Repeat the entries below exactly, missing none.

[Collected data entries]
━━━━━━━━━━━━━━━━━━━━

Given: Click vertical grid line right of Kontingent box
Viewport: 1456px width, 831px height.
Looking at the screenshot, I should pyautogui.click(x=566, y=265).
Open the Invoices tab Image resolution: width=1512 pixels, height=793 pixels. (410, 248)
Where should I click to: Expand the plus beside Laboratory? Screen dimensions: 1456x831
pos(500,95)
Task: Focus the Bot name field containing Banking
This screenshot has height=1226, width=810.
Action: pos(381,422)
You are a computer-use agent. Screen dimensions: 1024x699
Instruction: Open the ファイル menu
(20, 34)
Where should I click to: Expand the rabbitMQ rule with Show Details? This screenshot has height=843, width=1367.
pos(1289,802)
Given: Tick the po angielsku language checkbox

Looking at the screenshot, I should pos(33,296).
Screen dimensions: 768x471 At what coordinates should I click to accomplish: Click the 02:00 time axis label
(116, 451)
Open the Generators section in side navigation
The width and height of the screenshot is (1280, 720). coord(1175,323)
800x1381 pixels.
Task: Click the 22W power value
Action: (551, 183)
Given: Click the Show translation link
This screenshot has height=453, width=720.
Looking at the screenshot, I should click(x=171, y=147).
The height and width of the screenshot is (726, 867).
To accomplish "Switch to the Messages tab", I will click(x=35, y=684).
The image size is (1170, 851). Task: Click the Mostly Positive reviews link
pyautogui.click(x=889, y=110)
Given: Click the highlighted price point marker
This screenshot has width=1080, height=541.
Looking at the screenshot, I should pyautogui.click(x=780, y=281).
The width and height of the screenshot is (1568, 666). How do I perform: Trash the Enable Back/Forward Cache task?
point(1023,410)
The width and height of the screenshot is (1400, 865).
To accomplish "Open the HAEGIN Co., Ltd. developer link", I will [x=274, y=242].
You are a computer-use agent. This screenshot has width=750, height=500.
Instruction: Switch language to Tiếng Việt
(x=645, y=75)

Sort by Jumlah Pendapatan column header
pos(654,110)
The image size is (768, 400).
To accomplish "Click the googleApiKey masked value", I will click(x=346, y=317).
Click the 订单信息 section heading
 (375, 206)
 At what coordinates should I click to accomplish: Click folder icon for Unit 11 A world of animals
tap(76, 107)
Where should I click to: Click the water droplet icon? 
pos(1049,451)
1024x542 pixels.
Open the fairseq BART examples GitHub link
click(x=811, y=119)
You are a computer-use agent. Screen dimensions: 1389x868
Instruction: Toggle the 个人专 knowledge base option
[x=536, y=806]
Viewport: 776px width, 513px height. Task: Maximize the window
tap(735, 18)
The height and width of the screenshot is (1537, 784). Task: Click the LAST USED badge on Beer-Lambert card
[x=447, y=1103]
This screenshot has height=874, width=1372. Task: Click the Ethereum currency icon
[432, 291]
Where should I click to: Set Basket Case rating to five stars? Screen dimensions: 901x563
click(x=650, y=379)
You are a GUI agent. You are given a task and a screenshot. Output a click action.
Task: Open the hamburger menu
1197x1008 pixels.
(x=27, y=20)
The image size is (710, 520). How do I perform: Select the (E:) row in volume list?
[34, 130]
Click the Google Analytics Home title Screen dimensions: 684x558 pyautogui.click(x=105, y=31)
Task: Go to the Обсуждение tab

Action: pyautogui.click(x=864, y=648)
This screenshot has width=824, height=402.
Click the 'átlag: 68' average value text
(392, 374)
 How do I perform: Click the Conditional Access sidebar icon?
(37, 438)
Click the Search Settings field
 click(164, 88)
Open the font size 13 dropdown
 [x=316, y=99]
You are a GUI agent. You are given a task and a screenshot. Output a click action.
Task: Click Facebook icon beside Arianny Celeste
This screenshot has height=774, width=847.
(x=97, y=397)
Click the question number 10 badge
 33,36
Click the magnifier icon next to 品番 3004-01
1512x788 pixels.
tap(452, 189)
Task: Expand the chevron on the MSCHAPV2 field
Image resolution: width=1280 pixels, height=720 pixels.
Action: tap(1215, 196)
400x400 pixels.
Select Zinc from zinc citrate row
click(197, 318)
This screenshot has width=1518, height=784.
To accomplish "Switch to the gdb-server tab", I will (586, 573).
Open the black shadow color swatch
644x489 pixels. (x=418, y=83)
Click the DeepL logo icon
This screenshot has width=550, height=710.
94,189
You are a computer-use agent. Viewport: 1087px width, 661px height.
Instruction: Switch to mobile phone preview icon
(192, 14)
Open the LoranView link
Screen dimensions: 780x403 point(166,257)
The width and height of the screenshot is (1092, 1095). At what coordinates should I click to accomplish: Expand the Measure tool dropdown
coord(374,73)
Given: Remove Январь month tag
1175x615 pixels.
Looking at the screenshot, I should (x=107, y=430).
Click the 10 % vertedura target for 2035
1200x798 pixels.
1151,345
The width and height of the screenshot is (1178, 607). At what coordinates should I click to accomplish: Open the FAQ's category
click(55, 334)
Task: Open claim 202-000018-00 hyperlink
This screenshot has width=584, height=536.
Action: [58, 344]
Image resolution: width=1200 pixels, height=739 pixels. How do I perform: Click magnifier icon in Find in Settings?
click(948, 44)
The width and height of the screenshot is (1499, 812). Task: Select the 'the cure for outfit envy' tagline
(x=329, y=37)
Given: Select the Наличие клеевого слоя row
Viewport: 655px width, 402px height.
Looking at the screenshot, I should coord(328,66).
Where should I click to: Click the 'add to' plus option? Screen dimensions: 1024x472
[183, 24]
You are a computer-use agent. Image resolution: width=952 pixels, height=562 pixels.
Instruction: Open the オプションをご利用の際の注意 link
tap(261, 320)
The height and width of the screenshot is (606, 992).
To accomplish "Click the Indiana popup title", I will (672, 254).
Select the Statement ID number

━━━━━━━━━━━━━━━━━━━━

▸ Solution for this exercise:
Given: Click vertical grid line right of Kontingent box
Viewport: 1456px width, 831px height.
Looking at the screenshot, I should pyautogui.click(x=566, y=265).
Open the Invoices tab Image resolution: width=1512 pixels, height=793 pixels. (410, 248)
Where should I click to: Expand the plus beside Laboratory? Screen dimensions: 1456x831
pos(500,95)
Task: Focus the Bot name field containing Banking
This screenshot has height=1226, width=810.
Action: pos(381,422)
You are a computer-use agent. Screen dimensions: 1024x699
Instruction: Open the ファイル menu
(20, 34)
Where should I click to: Expand the rabbitMQ rule with Show Details? This screenshot has height=843, width=1367.
pos(1289,802)
Given: Tick the po angielsku language checkbox

Looking at the screenshot, I should pos(33,296).
Screen dimensions: 768x471 At what coordinates should I click to accomplish: Click the 02:00 time axis label
(116, 451)
Open the Generators section in side navigation
The width and height of the screenshot is (1280, 720). coord(1175,323)
800x1381 pixels.
Task: Click the 22W power value
Action: (551, 183)
Given: Click the Show translation link
This screenshot has height=453, width=720.
Looking at the screenshot, I should click(x=171, y=147).
The height and width of the screenshot is (726, 867).
To accomplish "Switch to the Messages tab", I will click(x=35, y=684).
The image size is (1170, 851). Task: Click the Mostly Positive reviews link
pyautogui.click(x=889, y=110)
Given: Click the highlighted price point marker
This screenshot has width=1080, height=541.
Looking at the screenshot, I should pyautogui.click(x=780, y=281).
The width and height of the screenshot is (1568, 666). How do I perform: Trash the Enable Back/Forward Cache task?
point(1023,410)
The width and height of the screenshot is (1400, 865).
To accomplish "Open the HAEGIN Co., Ltd. developer link", I will [x=274, y=242].
You are a computer-use agent. This screenshot has width=750, height=500.
Instruction: Switch language to Tiếng Việt
(x=645, y=75)

Sort by Jumlah Pendapatan column header
pos(654,110)
The image size is (768, 400).
To accomplish "Click the googleApiKey masked value", I will click(x=346, y=317).
Click the 订单信息 section heading
 (375, 206)
 At what coordinates should I click to accomplish: Click folder icon for Unit 11 A world of animals
tap(76, 107)
Where should I click to: Click the water droplet icon? 
pos(1049,451)
1024x542 pixels.
Open the fairseq BART examples GitHub link
click(x=811, y=119)
You are a computer-use agent. Screen dimensions: 1389x868
Instruction: Toggle the 个人专 knowledge base option
[x=536, y=806]
Viewport: 776px width, 513px height. Task: Maximize the window
tap(735, 18)
The height and width of the screenshot is (1537, 784). Task: Click the LAST USED badge on Beer-Lambert card
[x=447, y=1103]
This screenshot has height=874, width=1372. Task: Click the Ethereum currency icon
[432, 291]
Where should I click to: Set Basket Case rating to five stars? Screen dimensions: 901x563
click(x=650, y=379)
You are a GUI agent. You are given a task and a screenshot. Output a click action.
Task: Open the hamburger menu
1197x1008 pixels.
(x=27, y=20)
The image size is (710, 520). How do I perform: Select the (E:) row in volume list?
[34, 130]
Click the Google Analytics Home title Screen dimensions: 684x558 pyautogui.click(x=105, y=31)
Task: Go to the Обсуждение tab

Action: pyautogui.click(x=864, y=648)
This screenshot has width=824, height=402.
Click the 'átlag: 68' average value text
(392, 374)
 How do I perform: Click the Conditional Access sidebar icon?
(37, 438)
Click the Search Settings field
 click(164, 88)
Open the font size 13 dropdown
 [x=316, y=99]
You are a GUI agent. You are given a task and a screenshot. Output a click action.
Task: Click Facebook icon beside Arianny Celeste
This screenshot has height=774, width=847.
(x=97, y=397)
Click the question number 10 badge
 33,36
Click the magnifier icon next to 品番 3004-01
1512x788 pixels.
tap(452, 189)
Task: Expand the chevron on the MSCHAPV2 field
Image resolution: width=1280 pixels, height=720 pixels.
Action: tap(1215, 196)
400x400 pixels.
Select Zinc from zinc citrate row
click(197, 318)
This screenshot has width=1518, height=784.
To accomplish "Switch to the gdb-server tab", I will (586, 573).
Open the black shadow color swatch
644x489 pixels. (x=418, y=83)
Click the DeepL logo icon
This screenshot has width=550, height=710.
94,189
You are a computer-use agent. Viewport: 1087px width, 661px height.
Instruction: Switch to mobile phone preview icon
(192, 14)
Open the LoranView link
Screen dimensions: 780x403 point(166,257)
The width and height of the screenshot is (1092, 1095). At what coordinates should I click to accomplish: Expand the Measure tool dropdown
coord(374,73)
Given: Remove Январь month tag
1175x615 pixels.
Looking at the screenshot, I should (x=107, y=430).
Click the 10 % vertedura target for 2035
1200x798 pixels.
1151,345
The width and height of the screenshot is (1178, 607). At what coordinates should I click to accomplish: Open the FAQ's category
click(55, 334)
Task: Open claim 202-000018-00 hyperlink
This screenshot has width=584, height=536.
Action: [58, 344]
Image resolution: width=1200 pixels, height=739 pixels. How do I perform: Click magnifier icon in Find in Settings?
click(948, 44)
The width and height of the screenshot is (1499, 812). Task: Select the 'the cure for outfit envy' tagline
(x=329, y=37)
Given: Select the Наличие клеевого слоя row
Viewport: 655px width, 402px height.
Looking at the screenshot, I should coord(328,66).
Where should I click to: Click the 'add to' plus option? Screen dimensions: 1024x472
[183, 24]
You are a computer-use agent. Image resolution: width=952 pixels, height=562 pixels.
Instruction: Open the オプションをご利用の際の注意 link
tap(261, 320)
The height and width of the screenshot is (606, 992).
To accomplish "Click the Indiana popup title", I will (672, 254).
Select the Statement ID number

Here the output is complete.